When retrieving batches from the buffer manager, the size of a batch in bytes is estimated and then allocated against the maximum limit.
Memory Management
The buffer manager has two storage managers, these being a memory manager and a disk manager. The buffer manager maintains the state of all the batches and determines when batches must be moved from memory to disk.
Disk Management
Each tuple source has a dedicated file (named by the ID) on disk. This file will be created only if at least one batch for the tuple source had to be swapped to disk. This is a random access file. The connector batch size and processor batch size properties define how many rows can exist in a batch and thus define how granular the batches are when stored into the storage manager. Batches are always read and written from the storage manager together at once.

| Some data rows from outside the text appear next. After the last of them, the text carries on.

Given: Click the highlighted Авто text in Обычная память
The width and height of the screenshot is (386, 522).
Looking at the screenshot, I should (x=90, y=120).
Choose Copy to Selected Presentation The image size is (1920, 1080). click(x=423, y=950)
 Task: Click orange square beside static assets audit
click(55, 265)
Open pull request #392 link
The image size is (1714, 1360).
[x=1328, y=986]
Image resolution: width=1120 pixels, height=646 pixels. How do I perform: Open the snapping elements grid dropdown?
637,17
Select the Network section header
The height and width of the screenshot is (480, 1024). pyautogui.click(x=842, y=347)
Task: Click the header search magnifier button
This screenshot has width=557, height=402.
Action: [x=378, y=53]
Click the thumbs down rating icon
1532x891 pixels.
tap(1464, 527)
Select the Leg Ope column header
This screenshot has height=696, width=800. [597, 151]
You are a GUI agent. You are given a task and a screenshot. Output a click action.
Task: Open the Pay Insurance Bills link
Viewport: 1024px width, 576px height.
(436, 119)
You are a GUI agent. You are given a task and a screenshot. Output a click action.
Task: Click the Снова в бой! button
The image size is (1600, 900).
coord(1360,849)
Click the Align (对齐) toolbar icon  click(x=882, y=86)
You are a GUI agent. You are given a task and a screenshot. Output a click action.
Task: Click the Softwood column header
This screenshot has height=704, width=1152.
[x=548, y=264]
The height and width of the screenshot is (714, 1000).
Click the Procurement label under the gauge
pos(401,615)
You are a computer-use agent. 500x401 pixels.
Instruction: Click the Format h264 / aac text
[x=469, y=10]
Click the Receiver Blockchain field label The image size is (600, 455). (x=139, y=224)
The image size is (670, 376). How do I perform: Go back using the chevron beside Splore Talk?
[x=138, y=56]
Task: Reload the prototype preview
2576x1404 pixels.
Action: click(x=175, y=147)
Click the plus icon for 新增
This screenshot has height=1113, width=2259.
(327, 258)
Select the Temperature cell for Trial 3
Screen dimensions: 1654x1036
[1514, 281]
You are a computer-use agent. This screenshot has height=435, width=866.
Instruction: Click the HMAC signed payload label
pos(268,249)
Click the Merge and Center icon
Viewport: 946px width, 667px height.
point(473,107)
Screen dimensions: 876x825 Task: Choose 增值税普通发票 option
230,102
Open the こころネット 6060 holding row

The disk storage manager has a cap on the maximum number of open files to prevent running out of file handles. In cases with heavy buffering, this can cause wait times while waiting for a file handle to become available (the default max open files is 64).

2.2.3. Cleanup

When a tuple source is no longer needed, it is removed from the buffer manager. The buffer manager will remove it from both the memory storage manager and the disk storage manager. The disk storage manager will delete the file. In addition, every tuple source is tagged with a "group name" which is typically the session ID of the client. When the client's session is terminated (by closing the connection, server detecting client shutdown, or administrative termination), a call is sent to the buffer manager to remove all tuple sources for the session.
In addition, when the query engine is shutdown, the buffer manager is shut down, which will remove all state from the disk storage manager and cause all files to be closed. When the query engine is stopped, it is safe to delete any files in the buffer directory as they are not used across query engine restarts and must be due to a system crash where buffer files were not cleaned up.